When Jugamai Boro (name changed) lost her brother and home in the July 2012 riots of Bodoland, she thought life would never return to normal. The violence killed over 110 people, displaced more than 400,000 across nearly 400 villages, and forced thousands to live for months in 270 relief camps. Like Jugamai, survivors such as Mantu Soren and Ruhul Amin carried not just physical losses but also years of fear, anger, and the heavy burden of revenge.
Today, they speak differently. They no longer dream of retaliation but of forgiveness and reconciliation. What changed? They all point to one initiative: the Bodoland Happiness Mission.
A region long in turmoil
For nearly four decades, Bodoland has been marked by conflict. The demand for an autonomous Bodoland, beginning in the 1980s, triggered riots, insurgencies, curfews, and mass displacement. Entire generations were scarred: children dropped out of schools, youth fled for survival, and women and children endured vulnerability in relief camps.

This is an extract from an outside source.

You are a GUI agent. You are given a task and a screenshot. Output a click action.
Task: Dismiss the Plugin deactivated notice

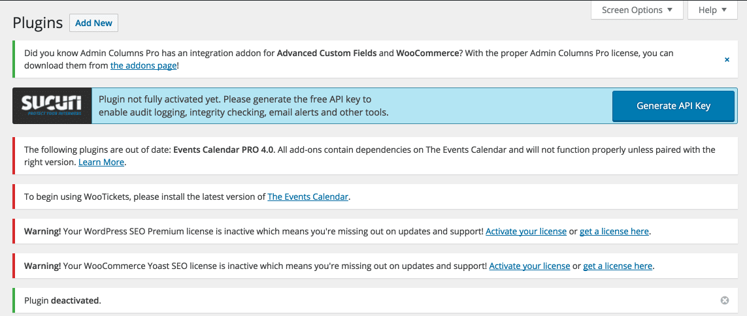click(x=725, y=300)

Distrust hardened between communities divided by ethnicity, religion, and ideology. Violence became the norm, and peace seemed distant.

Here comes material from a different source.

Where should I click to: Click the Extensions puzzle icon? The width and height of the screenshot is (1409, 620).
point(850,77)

The birth of the Happiness Mission
In 2022, the Bodoland Territorial Region (BTR) administration under Chief Executive Member Pramod Boro, also president of the United People’s Party Liberal (UPPL), launched the Bodoland Happiness Mission across Kokrajhar, Baksa, Udalguri, and Chirang districts.

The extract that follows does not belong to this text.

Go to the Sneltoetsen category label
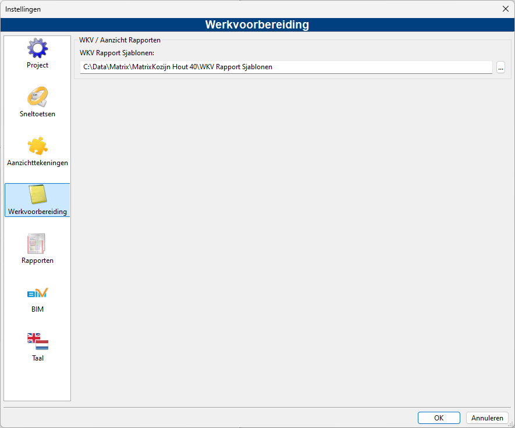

The mission’s focus is unusual for a conflict-hit area: mental and emotional wellbeing. It promotes mindfulness, emotional intelligence, and trauma healing to help communities overcome decades of anger. Its larger goal is to build resilience, encourage dialogue, and ensure that 26 diverse communities of BTR can live together peacefully.
Alongside therapy, the administration has pushed inclusive projects—a Museum-cum-Research Centre for all communities, and the Bodoland Engaged Ethnography Initiative, a multilingual word-book promoting cultural inclusivity.
Healing minds, rebuilding bonds
The Happiness Mission works at the grassroots. Hundreds of survivors like Jugamai, Mantu, and Ruhul attended counselling and peace-building workshops that reframed their outlook.
“They helped us realise that the ‘weight of revenge’ was only haunting us,” said one participant. “Happiness gives strength; forgiveness gives peace.”
Since 2023, over 1,700 peace volunteers have been trained, and more than 15,000 people—including former insurgent leaders— have joined workshops and dialogue sessions. Many emerged as ‘Happiness Champions’, organising peace circles, mediating conflicts, and spreading reconciliation across villages.
Former Adivasi insurgent leader Sambhu Hansda now champions the initiative: “The Happiness Mission has brought back peace in Bodoland. I am optimistic it can bring permanent peace.”
Women at the forefront
Women, often the worst affected during the conflict years, are playing a pivotal role in peace-building. The mission has actively involved women leaders, political representatives, and community figures in dialogue platforms. Their participation is fostering trust across communities, breaking the cycles of silence and fear.
Behind the Scenes
Much of the programme’s design and execution owes credit to Sunny Donkupar Mawiong, Director of Earthtree, who shaped the mission’s curriculum and ensured it reached remote corners of BTR.
Senior adviser Prabhat Chandra Sutradhar of All BTR Sutradhar Sanmillan calls it “a game-changer in insurgency-ravaged Bodoland.”
A collective commitment
Inclusivity lies at the heart of the Happiness Mission. By engaging youth leaders, student unions, and village councils, it strengthens local ownership of peace. By highlighting shared culture and interdependence, it reduces mistrust among the 26 communities.
The mission is more than counselling sessions. It is a deliberate attempt to replace the legacy of hatred with shared healing. For a land once synonymous with strife, this shift is nothing short of remarkable.
From pain to peace
For survivors like Jugamai Boro, the change has been personal and profound. She has forgiven those who burned her home and killed her brother. She has let go of vengeance to embrace reconciliation.
Her journey mirrors that of thousands across Bodoland. The path to forgiveness is never easy, but the Happiness Mission is proving that healing is possible—even in a region scarred by decades of communal violence.
In Bodoland today, happiness is not just an emotion. It is a strategy for peace.